Northwest Suburban High School District 214 Superintendent David Schuler testified Tuesday before the U.S. Senate Committee on Health, Education, Labor and Pensions about the program replacing No Child Left Behind.

Schuler was in Washington representing both District 214 and superintendents nationwide in his position as president of The School Superintendents Association. He spoke to senators about implementation of the Every Student Succeeds Act.

The committee includes Sen.
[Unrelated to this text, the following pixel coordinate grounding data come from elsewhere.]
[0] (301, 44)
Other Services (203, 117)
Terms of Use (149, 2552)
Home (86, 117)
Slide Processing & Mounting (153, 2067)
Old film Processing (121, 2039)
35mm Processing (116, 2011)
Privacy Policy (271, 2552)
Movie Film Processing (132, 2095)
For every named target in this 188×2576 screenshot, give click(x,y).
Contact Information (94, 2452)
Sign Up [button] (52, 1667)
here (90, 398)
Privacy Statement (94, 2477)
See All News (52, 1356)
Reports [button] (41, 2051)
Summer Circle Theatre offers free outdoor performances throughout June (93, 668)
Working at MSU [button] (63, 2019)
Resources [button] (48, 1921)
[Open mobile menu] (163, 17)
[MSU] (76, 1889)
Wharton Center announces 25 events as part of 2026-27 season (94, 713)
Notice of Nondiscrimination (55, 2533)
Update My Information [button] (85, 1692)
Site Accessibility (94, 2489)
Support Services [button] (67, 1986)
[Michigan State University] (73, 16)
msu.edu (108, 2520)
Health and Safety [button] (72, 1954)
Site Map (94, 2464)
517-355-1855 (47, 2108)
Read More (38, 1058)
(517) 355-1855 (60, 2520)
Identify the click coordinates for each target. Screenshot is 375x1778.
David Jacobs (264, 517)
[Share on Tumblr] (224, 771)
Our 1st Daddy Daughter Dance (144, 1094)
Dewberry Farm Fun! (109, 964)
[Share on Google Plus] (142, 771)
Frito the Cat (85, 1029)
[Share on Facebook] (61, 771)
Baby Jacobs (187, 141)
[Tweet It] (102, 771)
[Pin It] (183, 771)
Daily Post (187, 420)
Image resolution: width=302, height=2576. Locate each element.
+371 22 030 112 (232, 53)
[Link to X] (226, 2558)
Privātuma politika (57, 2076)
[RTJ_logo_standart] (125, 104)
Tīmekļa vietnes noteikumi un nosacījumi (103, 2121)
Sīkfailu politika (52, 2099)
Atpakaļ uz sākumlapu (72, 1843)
Mark Kirk, who introduced Schuler.

Schuler said the new law, which moves away from testing as the single measure of student success, is positive for schools and students.

"This new law holds states and school districts accountable, while still allowing significant flexibility," Schuler said in his testimony. "Now, with those constraints lifted and ESSA the law of the land, states and districts can focus once again on truly meeting the needs of every student who walks through our schoolhouse doors on a daily basis, and for that, I am truly thankful to the committee.

"Now, we have the ability to acknowledge that we all learn in different ways, our students learn in different ways, and they should be able to demonstrate readiness in different ways," he said. "Under ESSA, you have given us permission to dream and lead and transform public education in this country, and we will do just that."

Earlier this month Schuler and District 214 officials presented a new, multi-metric way to look at college and career readiness. They hope it catches on nationwide.

Schuler said implementation needs to happen while taking into account the differences between rural, suburban and urban districts and their unique student populations.

Others who testified before the committee included Randi Weingarten, president of the American Federation of Teachers; Kat Haycock, president of The Education Trust; Tony Evers, superintendent of Wisconsin Public Schools; Utah Gov. Gary Herbert; Delia Pompa, senior fellow of education policy at the Migration Policy Institute; and Becky Pringle, vice president of the National Education Association.